I think the SGML standard, at its core, is very sensitive to the needs of
tool developers. Earlier kvetching about marked section syntax was a bit
off point IMHO. Deep down in the parse tables and state transition rules
of a parser, the same code and data constructs support the parsing of
marked sections as any other token stream.
Where SGML fails as a dynamic encoding scheme for purposes such as the
Internet is in its binary notion of "valid", its rigor in demanding full
declarations, its inability to discuss a fragment of an instance, and
MINIMIZE, which can too easily allow communications-protocol corrupted data
stream to masquerade as complete. (Linking and external entity treatments
don't seem to be as much standards issues as best practice issues.)

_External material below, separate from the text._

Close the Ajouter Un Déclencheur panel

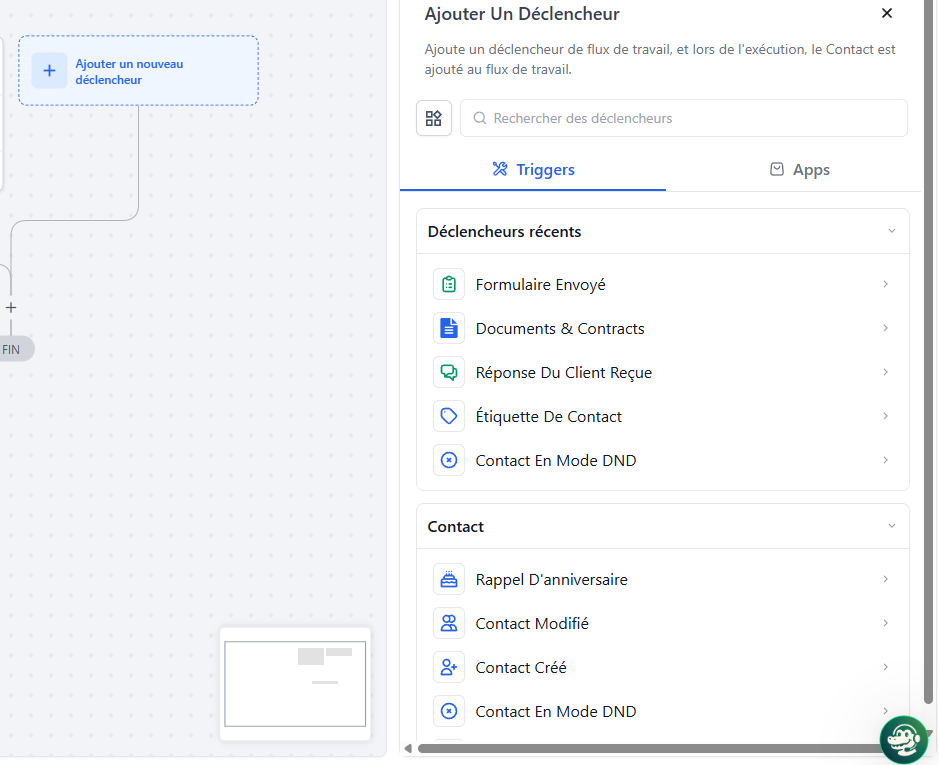(887, 13)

Standard SGML forces tools to be expensive and cumbersome not by the core
features of required for content tagging (with which I include marked
sections) but by the "bells and whistles" that the standard acquired in
order to be attractive to the smaller machines and manual methods of the
mid-eighties. By methodically dissallowing these XML will allow simpler
tools to be built, yet adhere to the solid, standardized, base of SGML.
As far as parse speed, I don't think that the differences in SGML and XML
will account for an economically meaningful discrepancy between the two
formats, especially because Moore's law is expected to hold for another
decade and processing power will be the least of our worries.